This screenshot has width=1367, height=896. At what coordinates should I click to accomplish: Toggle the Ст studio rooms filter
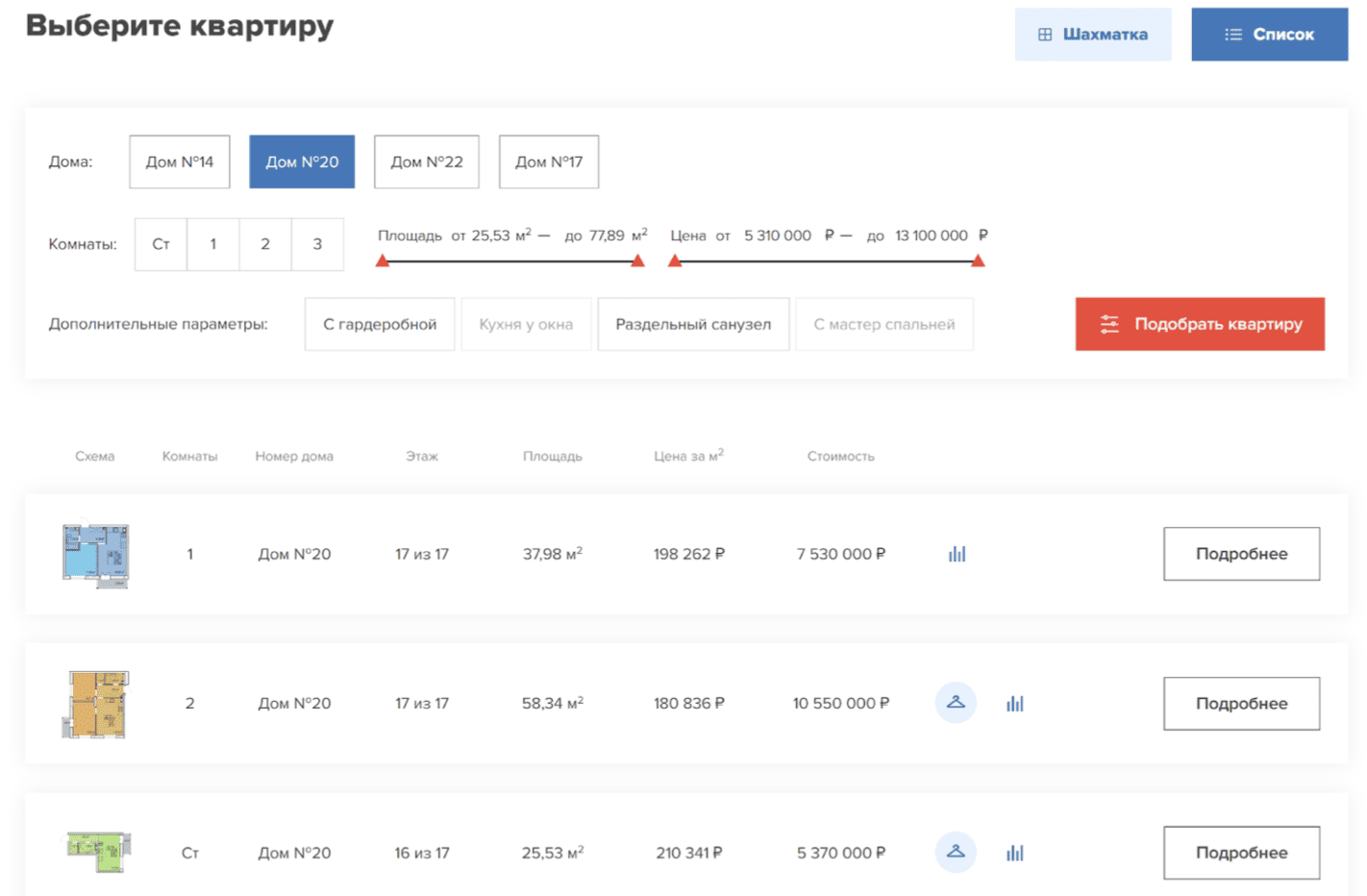coord(161,244)
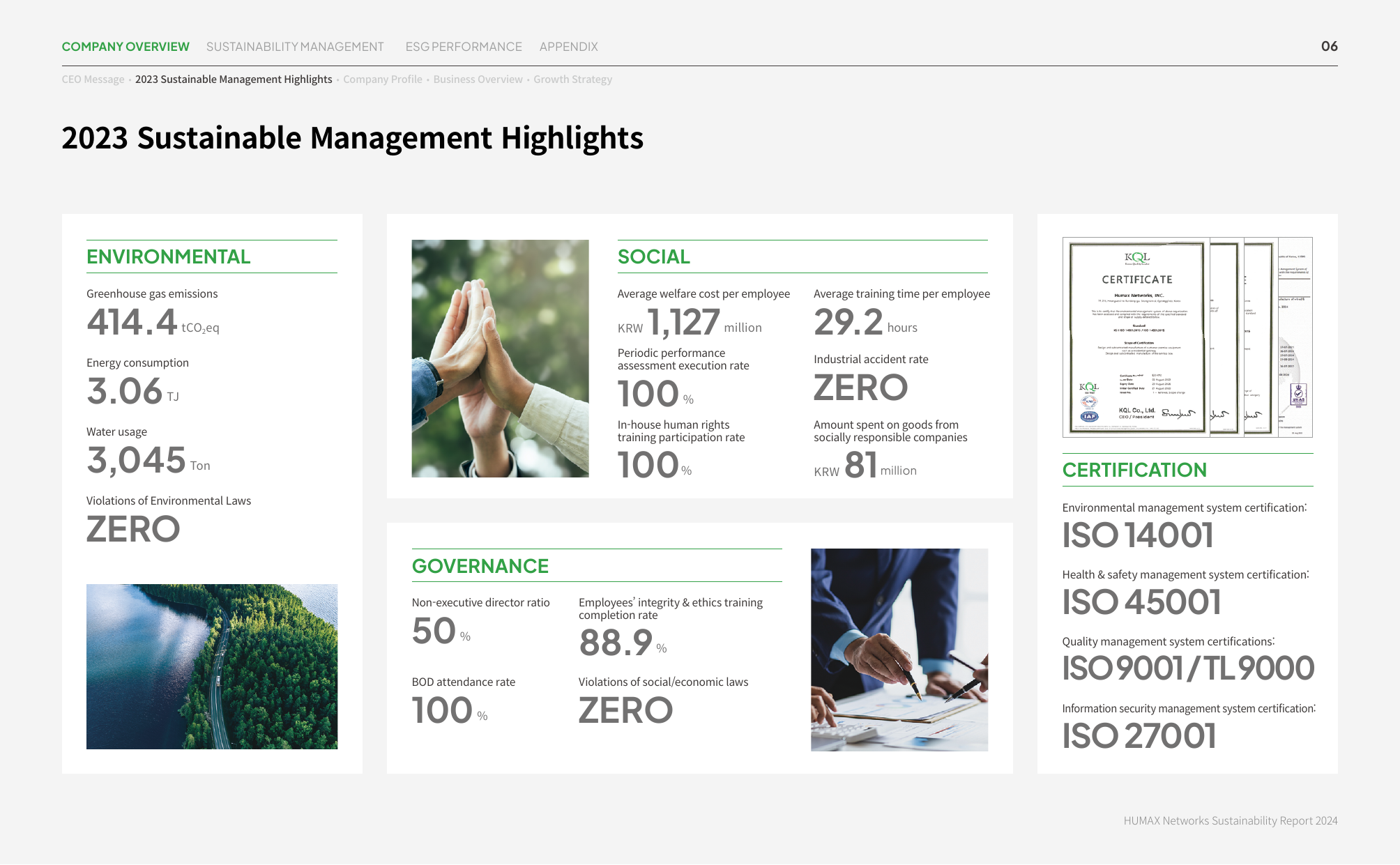1400x865 pixels.
Task: Click the ENVIRONMENTAL section heading
Action: click(x=168, y=257)
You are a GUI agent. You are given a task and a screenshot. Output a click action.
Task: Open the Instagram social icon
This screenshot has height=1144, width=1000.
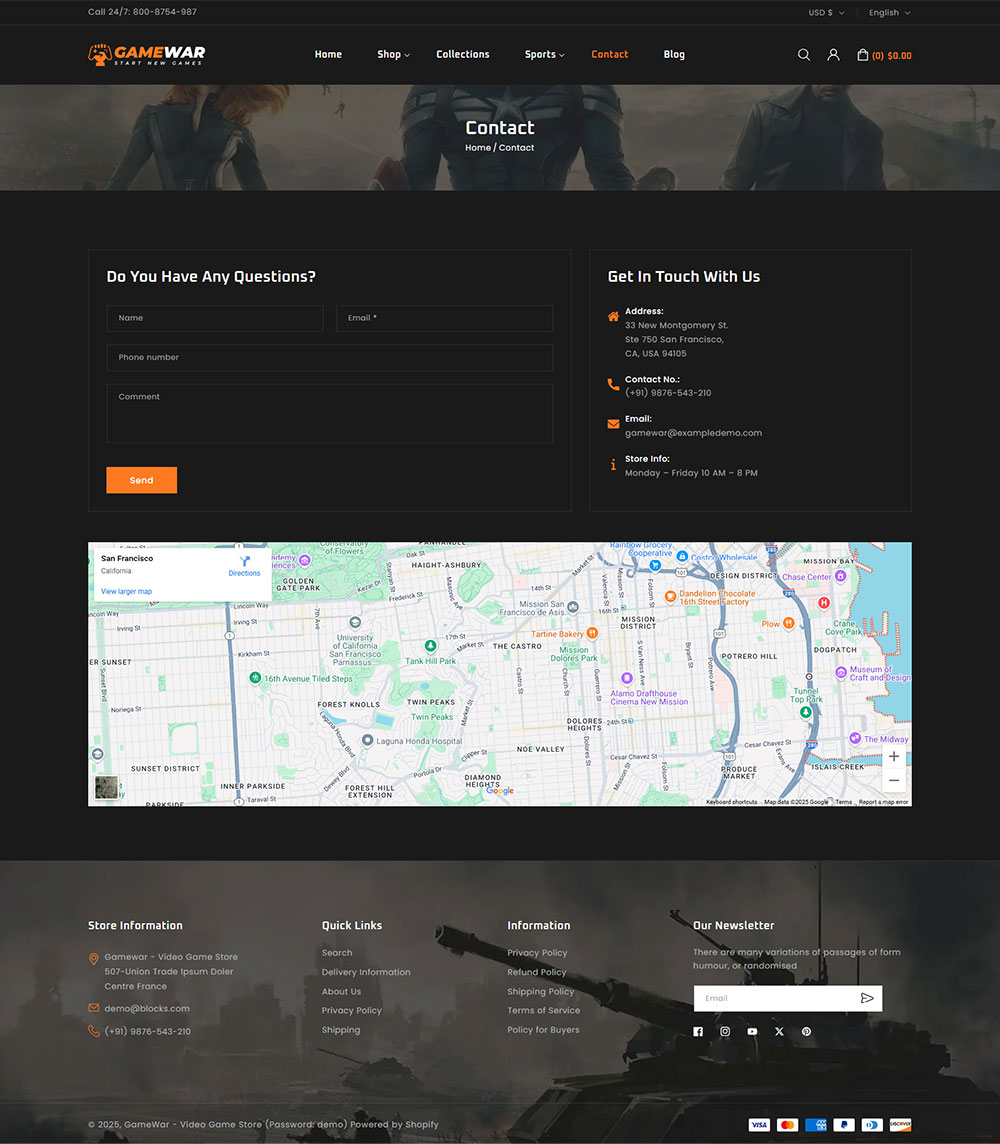tap(725, 1031)
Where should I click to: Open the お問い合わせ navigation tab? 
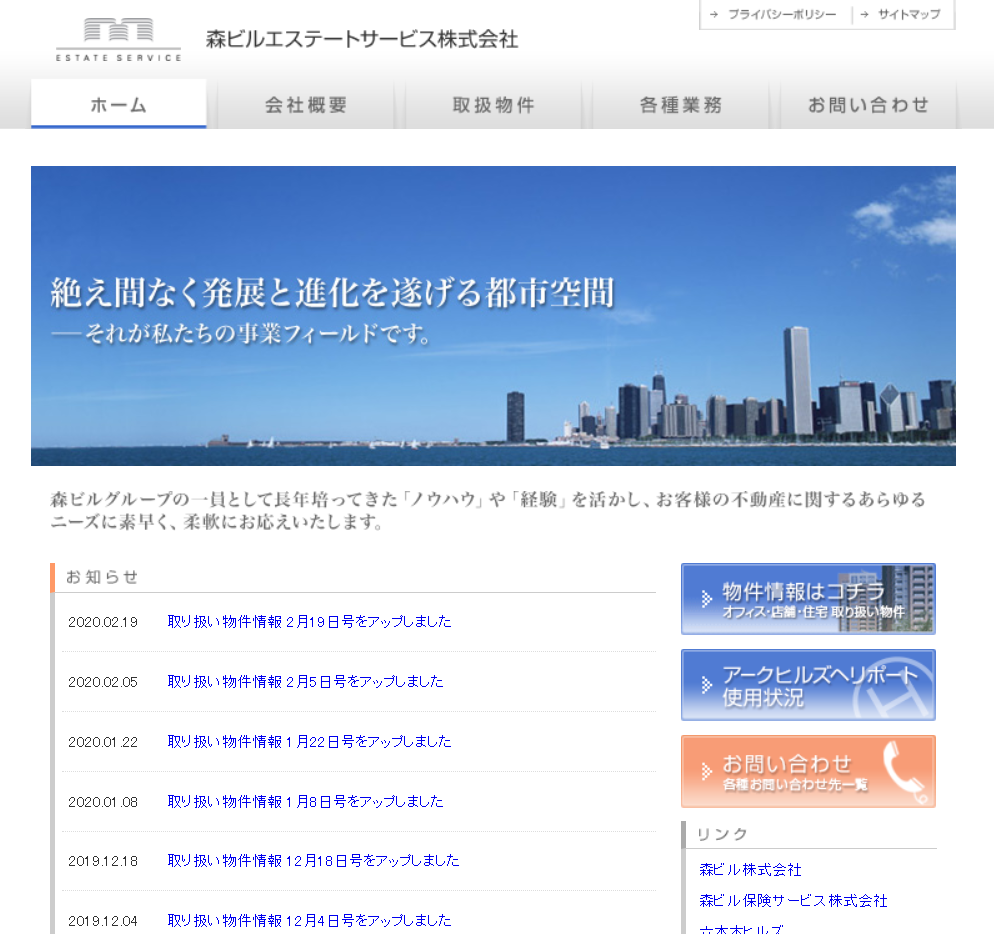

------------------------------------------------------------------------

Problem statement :: Write out every line of the records above word for word, leaving out the pictures.

Response below ::
This screenshot has width=1367, height=896. At what coordinates should I click to accomplish: Toggle the Ст studio rooms filter
coord(161,244)
1400x865 pixels.
Task: Click the ENVIRONMENTAL section heading
Action: click(x=168, y=257)
You are a GUI agent. You are given a task and a screenshot. Output a click action.
Task: Open the Instagram social icon
This screenshot has height=1144, width=1000.
tap(725, 1031)
Where should I click to: Open the お問い合わせ navigation tab? 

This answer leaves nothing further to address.